Question

8-base tags in Illumina short reads

0

Entering edit mode

6.4 years ago

V.S ▴ 20

Hi biostars,

I am working on a bacteria short reads data downloaded from NCBI. In the description, it mentiones

Design: Illumina sequencing of library 6053957, constructed from sample accession ERS135592 for study accession ERP001405. This is part of an Illumina multiplexed sequencing run (8727_8). This submission includes reads tagged with the sequence GTACATCT.

The tag is in the reference genome.

I am really confused by this. I thought tags work as identifier to separate different isolates in one run. Ans they should be unique to each isolate (which is not in this case either) and not in the reference genome.

What I am thinking could be completely wrong. Can anyone help to explain why such tags are used or in which situation to use them? Should I remove them before alignment? Maybe not, since they are in the reference genome?

Many thanks

sequencing next-gen alignment • 1.5k views

ADD COMMENT • link updated 6.4 years ago by h.mon 35k • written 6.4 years ago by V.S ▴ 20

0

Entering edit mode

Wonder if this is related to this blog post.

ADD REPLY • link 6.4 years ago by WouterDeCoster 47k

0

Entering edit mode

I will check the blog. Thanks WouterDeCoster!

ADD REPLY • link 6.4 years ago by V.S ▴ 20

score 1 · Accepted Answer · 2017-12-13

The paper and its accompanying supplementary material doesn't make clear if the multiplexed barcodes are found in the adapters or inline within reads, but a simple FastQC run would let you know if these barcodes are inline within reads: there would be a huge spike in the "per base sequence content" at the position corresponding to the inline barcode.

The tag is in the reference genome.

I am not 100% sure about the math, but if I am not mistaken, the chance of not seeing a particular 8-mer on a 2.2Mb genome is:

( 1 - 1 / ( 4^8 ) ) ^ ( 2.2 * 10^6 ) = 2.6 * 10^(-15)

Which is practically zero, so any given 8-mer will most likely be found on Neissieria genome (assuming 0.25 probability for each base).

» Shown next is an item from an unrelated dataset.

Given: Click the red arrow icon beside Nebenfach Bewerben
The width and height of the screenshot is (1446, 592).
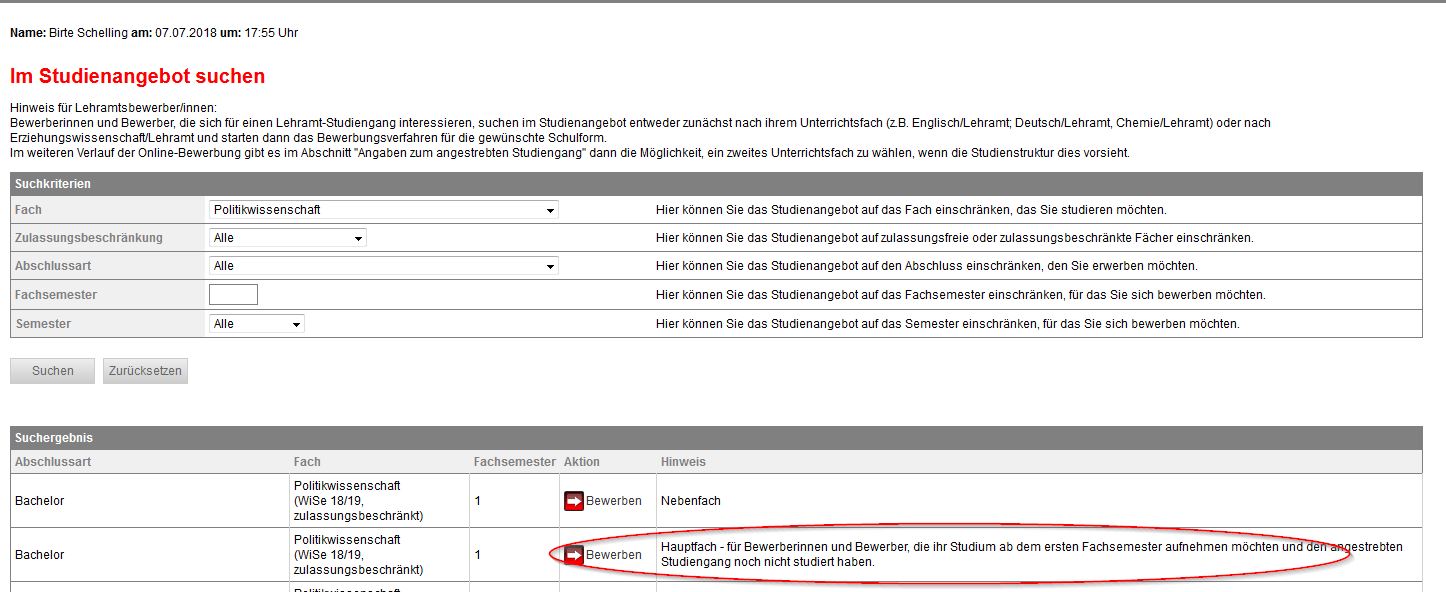Looking at the screenshot, I should pyautogui.click(x=573, y=500).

Ans they should be unique to each isolate (which is not in this case either)

They should be unique to each isolate being sequenced on the same lane of a flowcell. Two different isolates can have the same barcode if they are sequenced on different lanes.

Should I remove them before alignment?

If there is a systematic enrichment on sequencing reads indicating the barcodes are inline within reads, then you could remove - this would be essential for genome assembly, for example. But most short read mappers (like BWA or Bowtie2) would soft-clip these bases, so for mapping you need not worry too much.